WHAT YOU WILL DO
Which lines in the records below contain the word "Toggle"? Copy each one out.

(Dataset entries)

------

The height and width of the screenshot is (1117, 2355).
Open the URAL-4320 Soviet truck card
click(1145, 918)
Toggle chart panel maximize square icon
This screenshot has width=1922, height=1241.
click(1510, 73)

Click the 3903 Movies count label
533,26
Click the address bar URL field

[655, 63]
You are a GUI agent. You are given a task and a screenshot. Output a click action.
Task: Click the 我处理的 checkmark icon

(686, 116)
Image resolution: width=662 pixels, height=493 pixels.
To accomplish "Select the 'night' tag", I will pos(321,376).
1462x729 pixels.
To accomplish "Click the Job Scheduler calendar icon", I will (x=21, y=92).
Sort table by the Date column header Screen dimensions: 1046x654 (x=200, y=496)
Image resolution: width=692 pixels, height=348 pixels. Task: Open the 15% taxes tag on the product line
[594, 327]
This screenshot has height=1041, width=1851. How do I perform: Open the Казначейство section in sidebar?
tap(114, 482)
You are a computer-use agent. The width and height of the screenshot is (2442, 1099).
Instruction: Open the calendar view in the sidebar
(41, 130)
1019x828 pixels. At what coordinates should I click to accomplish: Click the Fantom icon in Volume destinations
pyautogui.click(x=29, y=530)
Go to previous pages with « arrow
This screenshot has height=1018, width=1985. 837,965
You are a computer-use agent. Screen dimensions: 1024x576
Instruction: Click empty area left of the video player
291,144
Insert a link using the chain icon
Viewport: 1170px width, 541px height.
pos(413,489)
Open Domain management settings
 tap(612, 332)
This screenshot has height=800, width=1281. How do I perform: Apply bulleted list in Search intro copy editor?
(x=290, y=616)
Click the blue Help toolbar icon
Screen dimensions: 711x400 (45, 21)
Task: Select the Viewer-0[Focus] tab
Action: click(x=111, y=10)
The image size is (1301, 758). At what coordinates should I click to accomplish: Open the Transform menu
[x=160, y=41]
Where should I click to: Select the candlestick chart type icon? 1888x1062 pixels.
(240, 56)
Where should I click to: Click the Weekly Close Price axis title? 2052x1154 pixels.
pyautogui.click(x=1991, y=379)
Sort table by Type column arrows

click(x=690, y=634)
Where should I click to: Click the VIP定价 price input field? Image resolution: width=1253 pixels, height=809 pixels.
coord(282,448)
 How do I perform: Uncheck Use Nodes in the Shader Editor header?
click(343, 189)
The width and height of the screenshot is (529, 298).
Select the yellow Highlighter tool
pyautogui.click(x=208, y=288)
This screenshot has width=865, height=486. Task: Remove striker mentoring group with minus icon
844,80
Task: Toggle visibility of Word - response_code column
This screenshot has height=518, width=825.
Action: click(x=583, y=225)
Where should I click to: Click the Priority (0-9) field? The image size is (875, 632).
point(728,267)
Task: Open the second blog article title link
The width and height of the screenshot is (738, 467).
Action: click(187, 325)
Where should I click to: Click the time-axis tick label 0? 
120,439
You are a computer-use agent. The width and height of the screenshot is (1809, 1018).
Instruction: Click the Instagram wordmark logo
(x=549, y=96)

------

PROBLEM SOLUTION
Toggle chart panel maximize square icon
Task: Toggle visibility of Word - response_code column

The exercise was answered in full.